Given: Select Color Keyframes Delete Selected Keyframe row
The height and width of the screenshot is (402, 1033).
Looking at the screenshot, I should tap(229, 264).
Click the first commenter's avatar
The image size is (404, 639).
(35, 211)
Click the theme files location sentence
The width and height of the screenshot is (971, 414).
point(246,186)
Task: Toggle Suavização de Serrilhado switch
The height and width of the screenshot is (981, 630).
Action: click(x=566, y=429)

################

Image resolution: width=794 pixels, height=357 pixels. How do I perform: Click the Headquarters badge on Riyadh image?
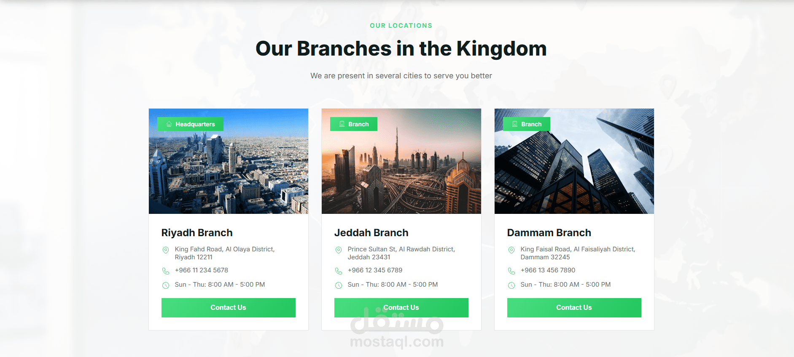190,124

################

__What is expected__: Word for word, restate the lines of the listing above starting at the line with "Given: Select Color" and ending at the line with "Click the theme files location sentence", and nothing outside them.

__Reply__:
Given: Select Color Keyframes Delete Selected Keyframe row
The height and width of the screenshot is (402, 1033).
Looking at the screenshot, I should tap(229, 264).
Click the first commenter's avatar
The image size is (404, 639).
(35, 211)
Click the theme files location sentence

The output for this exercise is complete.